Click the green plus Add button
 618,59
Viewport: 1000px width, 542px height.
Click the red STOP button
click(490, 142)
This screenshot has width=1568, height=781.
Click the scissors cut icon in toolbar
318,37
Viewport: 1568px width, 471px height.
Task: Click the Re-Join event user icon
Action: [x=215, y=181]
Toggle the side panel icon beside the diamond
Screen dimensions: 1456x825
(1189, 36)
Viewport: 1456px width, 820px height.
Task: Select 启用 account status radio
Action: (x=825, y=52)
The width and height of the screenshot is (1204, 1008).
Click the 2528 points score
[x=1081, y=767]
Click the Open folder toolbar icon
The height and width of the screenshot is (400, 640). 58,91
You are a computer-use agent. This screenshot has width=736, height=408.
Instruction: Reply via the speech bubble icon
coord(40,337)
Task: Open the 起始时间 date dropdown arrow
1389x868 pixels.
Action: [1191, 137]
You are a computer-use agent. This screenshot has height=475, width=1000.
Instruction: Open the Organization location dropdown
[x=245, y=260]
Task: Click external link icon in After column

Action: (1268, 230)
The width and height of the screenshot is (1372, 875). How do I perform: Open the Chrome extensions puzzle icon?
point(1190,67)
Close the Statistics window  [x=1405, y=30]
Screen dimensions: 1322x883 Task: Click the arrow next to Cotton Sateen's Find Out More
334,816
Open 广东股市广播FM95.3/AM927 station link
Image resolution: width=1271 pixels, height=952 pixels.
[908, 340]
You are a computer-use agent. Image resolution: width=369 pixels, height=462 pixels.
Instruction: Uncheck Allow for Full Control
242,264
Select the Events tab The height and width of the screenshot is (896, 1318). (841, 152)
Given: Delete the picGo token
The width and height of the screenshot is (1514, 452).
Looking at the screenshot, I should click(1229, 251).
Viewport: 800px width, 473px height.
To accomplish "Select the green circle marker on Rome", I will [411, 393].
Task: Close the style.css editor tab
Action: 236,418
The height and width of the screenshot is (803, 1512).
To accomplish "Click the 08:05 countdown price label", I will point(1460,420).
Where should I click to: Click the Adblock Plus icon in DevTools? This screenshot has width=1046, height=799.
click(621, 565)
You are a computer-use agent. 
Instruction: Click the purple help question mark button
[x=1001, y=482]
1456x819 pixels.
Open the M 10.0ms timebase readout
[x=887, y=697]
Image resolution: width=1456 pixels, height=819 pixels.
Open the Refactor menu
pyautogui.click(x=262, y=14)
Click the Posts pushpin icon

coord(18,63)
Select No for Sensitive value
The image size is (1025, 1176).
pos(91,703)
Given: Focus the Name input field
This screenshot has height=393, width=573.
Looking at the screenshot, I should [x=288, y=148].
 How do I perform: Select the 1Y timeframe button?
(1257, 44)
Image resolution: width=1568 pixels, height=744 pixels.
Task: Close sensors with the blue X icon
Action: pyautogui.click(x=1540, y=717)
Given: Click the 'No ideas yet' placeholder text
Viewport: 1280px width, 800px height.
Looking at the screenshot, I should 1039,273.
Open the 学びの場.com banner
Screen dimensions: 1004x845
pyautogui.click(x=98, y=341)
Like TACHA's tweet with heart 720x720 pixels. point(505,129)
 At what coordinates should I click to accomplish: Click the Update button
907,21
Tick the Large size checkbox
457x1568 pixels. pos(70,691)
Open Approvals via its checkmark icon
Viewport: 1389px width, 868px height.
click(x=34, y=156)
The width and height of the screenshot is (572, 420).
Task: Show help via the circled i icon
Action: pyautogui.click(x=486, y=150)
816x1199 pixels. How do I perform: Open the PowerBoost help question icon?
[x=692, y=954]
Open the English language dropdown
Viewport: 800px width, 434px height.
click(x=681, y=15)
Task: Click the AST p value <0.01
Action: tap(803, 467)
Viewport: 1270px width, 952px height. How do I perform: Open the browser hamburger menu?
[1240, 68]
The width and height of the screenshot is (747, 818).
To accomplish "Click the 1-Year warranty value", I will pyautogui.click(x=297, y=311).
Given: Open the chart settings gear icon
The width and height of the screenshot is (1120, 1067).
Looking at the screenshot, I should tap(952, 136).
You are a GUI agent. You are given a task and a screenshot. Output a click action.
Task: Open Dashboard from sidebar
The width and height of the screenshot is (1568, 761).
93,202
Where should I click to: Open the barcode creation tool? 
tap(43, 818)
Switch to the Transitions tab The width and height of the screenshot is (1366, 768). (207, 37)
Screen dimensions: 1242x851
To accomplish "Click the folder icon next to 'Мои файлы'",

● ● ● ● ●

▶ **TASK REQUIREMENTS**:
Rewrite the rows above from the line containing "Switch to the" through the last row, requests included, and shift every coordinate in the answers up by 75.

▶ **SOLUTION TO THE PROBLEM**:
Switch to the Transitions tab The width and height of the screenshot is (1366, 768). (282, 112)
Screen dimensions: 1242x851
To accomplish "Click the folder icon next to 'Мои файлы'",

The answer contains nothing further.